- [Objective]
Reproduce each line of the listing below word for word, leaving out the pictures.

- [Input data]
## start

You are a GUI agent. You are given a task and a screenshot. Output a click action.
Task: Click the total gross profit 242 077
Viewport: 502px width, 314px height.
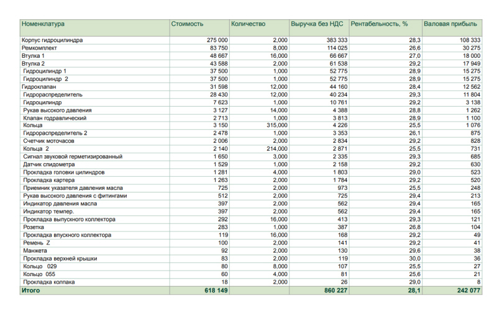468,290
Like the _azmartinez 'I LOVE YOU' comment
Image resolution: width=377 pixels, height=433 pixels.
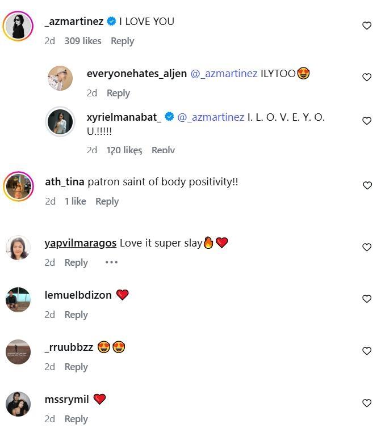(367, 26)
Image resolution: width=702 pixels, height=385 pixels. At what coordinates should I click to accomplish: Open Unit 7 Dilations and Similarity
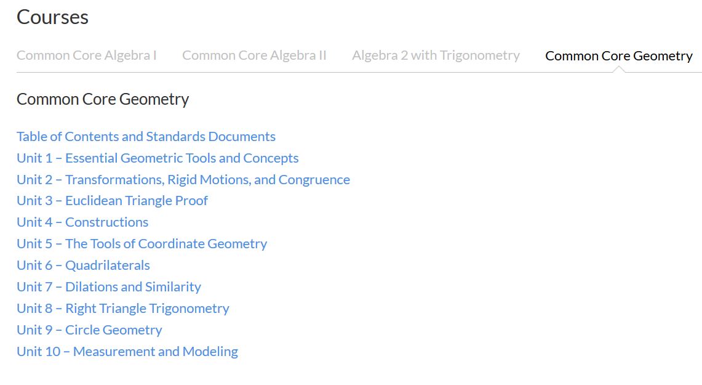[109, 286]
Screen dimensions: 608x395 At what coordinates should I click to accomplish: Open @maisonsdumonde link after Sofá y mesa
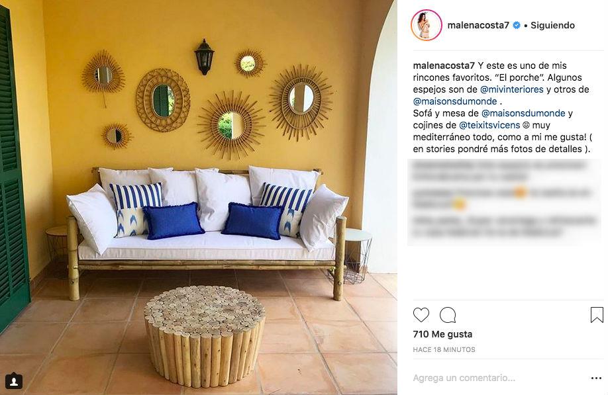523,113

## end

- [Response to the task]
You are a GUI agent. You are given a task and a screenshot. Output a click action.
Task: Click the total gross profit 242 077
Viewport: 502px width, 314px height.
468,290
Like the _azmartinez 'I LOVE YOU' comment
Image resolution: width=377 pixels, height=433 pixels.
(367, 26)
Image resolution: width=702 pixels, height=385 pixels. At what coordinates should I click to accomplish: Open Unit 7 Dilations and Similarity
[109, 286]
Screen dimensions: 608x395 At what coordinates should I click to accomplish: Open @maisonsdumonde link after Sofá y mesa
523,113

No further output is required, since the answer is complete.